* **Ausgangstext**
Ein Interview zum Stand und zu Zukunftsplänen.

Wie digital ist die BTU Cottbus-Senftenberg?

Seit dem Beginn der Coronapandemie und dem damit verbundenen Lockdown ist der Studienalltag nicht mehr derselbe. Bei den rund 7.000 Studierenden der BTU Cottbus-Senftenberg wurde die eigene Wohnung zum Hörsaal. Lehrende hatten wiederum eine zügige Umstellung von der gewohnten Präsenzlehre hin zu einer neuen digitalen Lehre zu meistern. Mittlerweile ist das Studium in Präsenz dank dem Abflauen der Pandemie wieder die Norm – doch die digitale Prägung bleibt und ist zum Teil der Identität von Hochschulen geworden. Einige Studienbestandteile haben sich als tauglich für die Fernlehre erwiesen und auch außerhalb vom Hochschulalltag finden viele Meetings, Konferenzen oder Weiterbildungen bevorzugt digital statt. Was bedeutet diese Entwicklung für die Zukunft von Bachelor und Master – wurde hier ein Prozess angestoßen, der das Verlassen der eigenen Haustür zum Studieren bald verzichtbar macht? Wie digital ist die BTU Cottbus-Senftenberg heute und wie virtuell wollen sie werden? Wir nähern uns in einem Interview mit dem Vizepräsidenten für Studium und Lehre der BTU, Prof. Dr. rer. nat. habil. Peer Schmidt, dem Bild einer „digitalen Hochschule“ an und zeichnen die künftige Entwicklung vor.

Wie ist Ihre Idealvorstellung von einer „digitalen“ Hochschule?
Eine „digitale“ BTU zu schaffen, ist nicht das eigentliche Ziel. Vielmehr geht es darum, die Vorteile des Einsatzes digitaler Technologien in allen Bereichen der Universität, d.h. vor allem in der Lehre, Forschung und Verwaltung optimal auszunutzen, um so die Prozesse effektiver zu gestalten. Außerdem möchten auch wir die Studierenden auf die Mitgestaltung der digitalen Gesellschaft und Wirtschaft entsprechend vorbereiten. Die Universität ist und bleibt aber primär ein physischer Raum, in dem Menschen studieren, arbeiten und sich treffen – das sehen wir als sehr wichtig an. Auch wenn der physische Raum an den Stellen, wo es sinnvoll ist, um virtuelle Möglichkeiten ergänzt wird.

Wie weit sehen Sie die BTU auf diesem Weg?
Digitalisierung ist ein kontinuierlicher Prozess – wir sind gut dabei und haben bereits einen vergleichsweise guten Stand erreicht, sowohl im Handlungsfeld Lehre – was uns erlaubt hat, die Herausforderungen der Corona-Zeit gut zu meistern, als auch in der Forschung und Verwaltung. Wir sind uns aber auch bewusst, dass es noch Luft nach oben gibt und arbeiten kontinuierlich an neuen Lösungen.

Welche weiteren Maßnahmen planen Sie für die Zukunft und wie finanzieren Sie diese?

* **Aufgaben**
A) Was ist und bleibt die Universität laut dem Interview zur Digitalisierung der BTU in erster Linie?
B) Setze das Interview zur Digitalisierung der BTU nach der zuletzt gestellten Frage fort.
Die anschließende Auflistung wird zur Bearbeitung nicht gebraucht.

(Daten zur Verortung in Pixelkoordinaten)

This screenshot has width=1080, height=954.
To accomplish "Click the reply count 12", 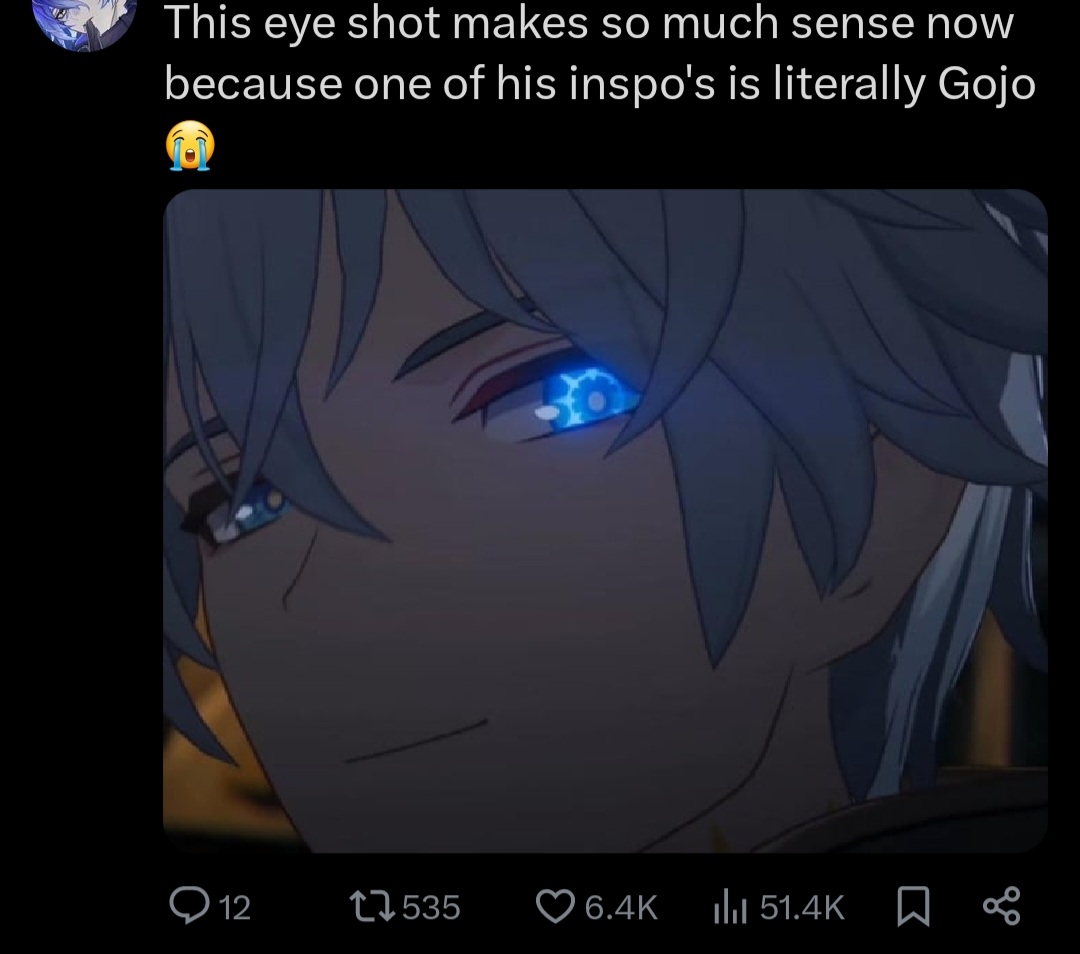I will pos(235,908).
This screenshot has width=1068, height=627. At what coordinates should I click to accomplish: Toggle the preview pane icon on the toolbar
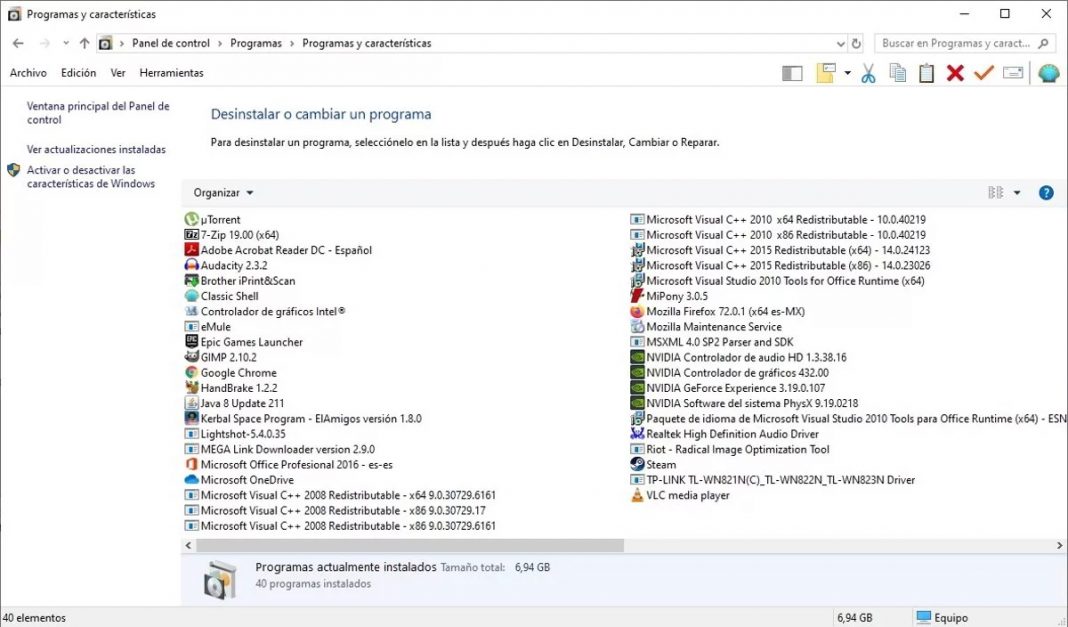click(793, 72)
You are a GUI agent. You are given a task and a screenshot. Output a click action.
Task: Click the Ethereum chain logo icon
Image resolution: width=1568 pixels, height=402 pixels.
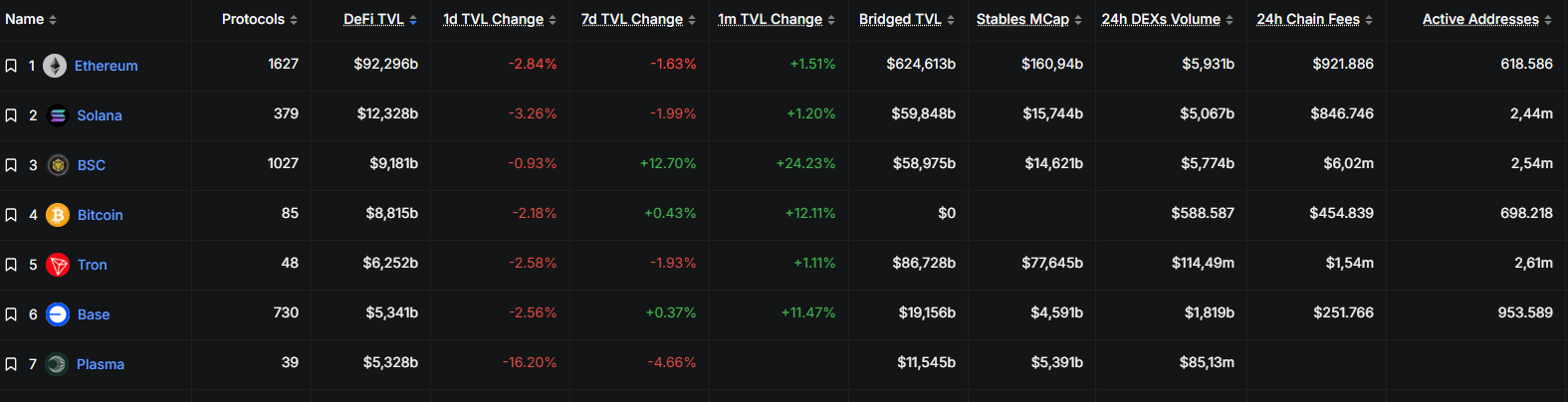point(55,66)
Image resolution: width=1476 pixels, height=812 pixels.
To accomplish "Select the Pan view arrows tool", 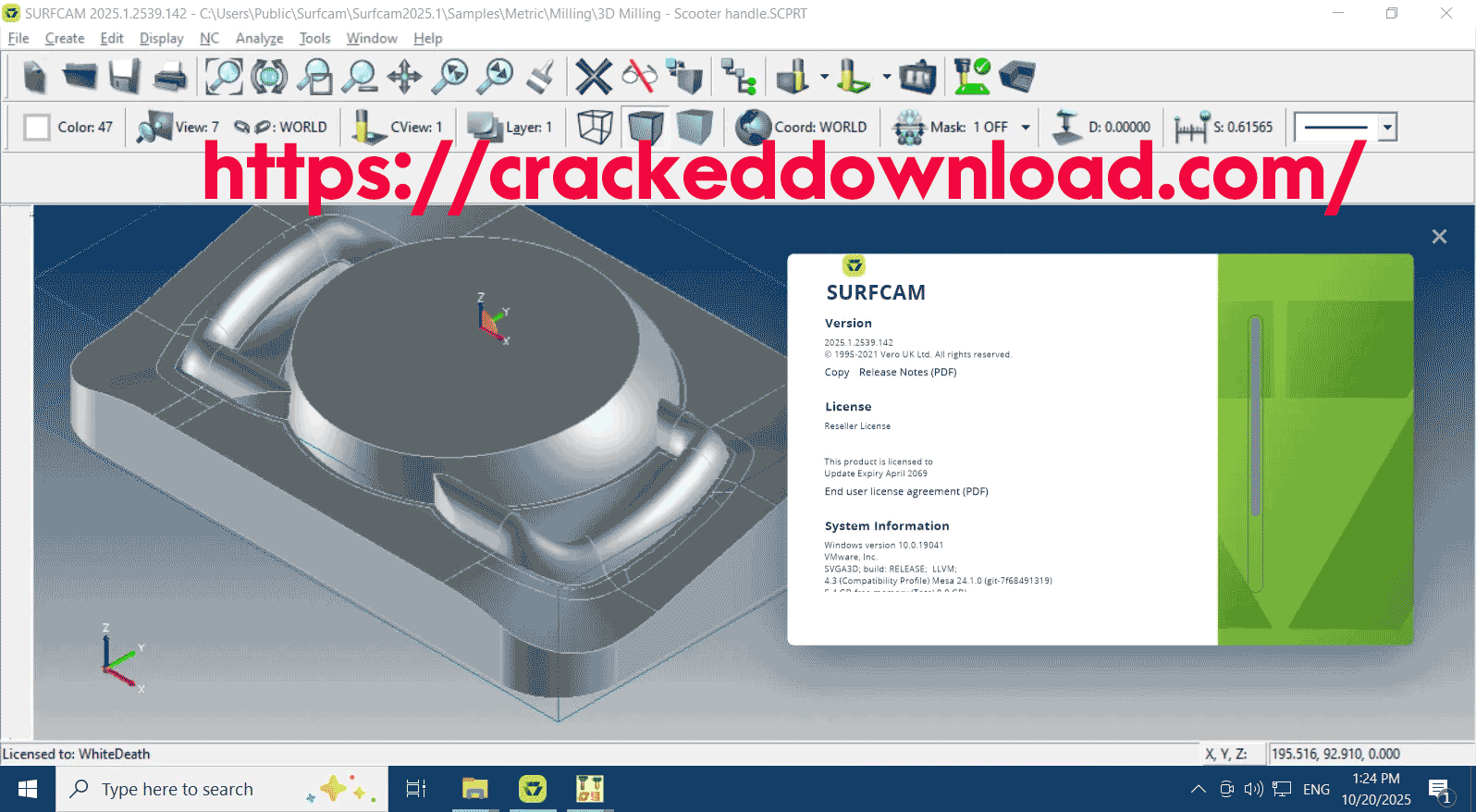I will pyautogui.click(x=404, y=77).
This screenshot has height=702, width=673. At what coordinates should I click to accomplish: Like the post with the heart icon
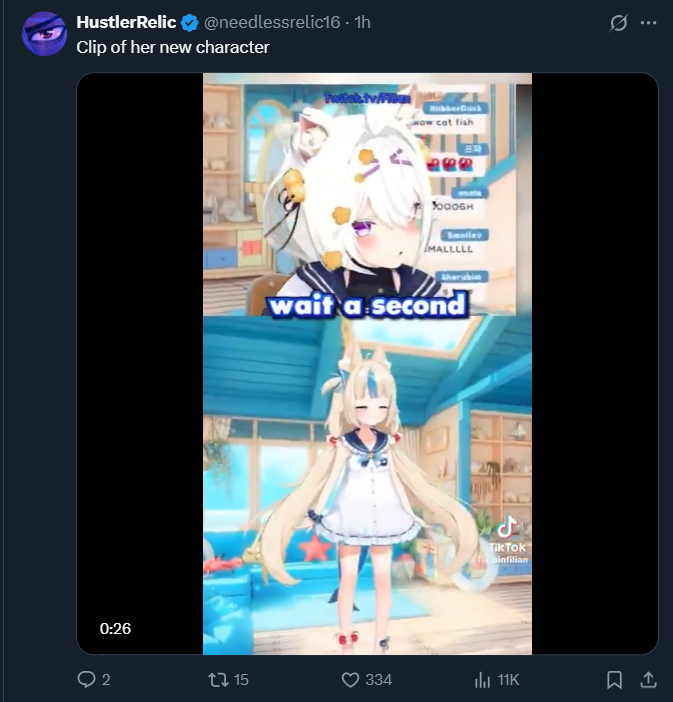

* **Lösungen**
A) Ein physischer Raum, in dem Menschen studieren, arbeiten und sich treffen.

B)
Der neue Hochschulentwicklungsplan der BTU wird verschiedene Schwerpunkte im Bereich der Digitalisierung setzen, insbesondere in den Handlungsfeldern Lehre, Forschung und Verwaltung, aber auch zum Beispiel in der Internationalisierung und Weiterbildung.
Auf dieser Basis soll eine detaillierte Digitalisierungsstrategie inklusive eines Maßnahmenplans für die nächsten Jahre entwickelt werden. Darüber hinaus bildet die Digitalisierung natürlich auch den inhaltlichen Gegenstand von Forschung und Lehre in den einzelnen Fachgebieten und ist zentrales Thema im Zusammenhang der bevorstehenden Strukturwandelmaßnahmen.

Die Maßnahmen werden sehr oft im Rahmen von drittmittelfinanzierten Projekten durchgeführt. So fördert zum Beispiel das Ministerium für Wissenschaft, Forschung und Kultur des Landes Brandenburg in diesem Jahr den Ausbau Digitaler Infrastrukturen an der BTU mit circa 2,2 Millionen Euro. Im Programm „Hochschullehre durch Digitalisierung stärken“ der Stiftung „Innovation in der Hochschullehre“ wird die BTU als Verbundkoordinator mit einem Projekt zur Förderung der Sprachkompetenzentwicklung internationaler Studierender mit etwa 2 Millionen Euro unterstützt. Auch die erfolgreiche Bewerbung der BTU im Programm „Künstliche Intelligenz in der Hochschullehre“ zielt darauf ab, innovative, digitalisierte Lehr- und Lernszenarien zu erproben und nachhaltig in der Lehre zu etablieren.

Im Grunde begleitet das Thema Digitalisierung mittlerweile den gesamten Student Life Cycle. So ist die Studienorientierung im College der BTU mit ihren Angeboten zum digitalen Orientierungstag und der Präsentation der Studiengänge in der „360° Umgebung“ genauso präsent wie das Zentrum für wissenschaftliche Weiterbildung mit seinen digitalen Fortbildungsmodulen.

Welcher Ihrer Lehrstühle meistert die Digitalisierung am besten und warum?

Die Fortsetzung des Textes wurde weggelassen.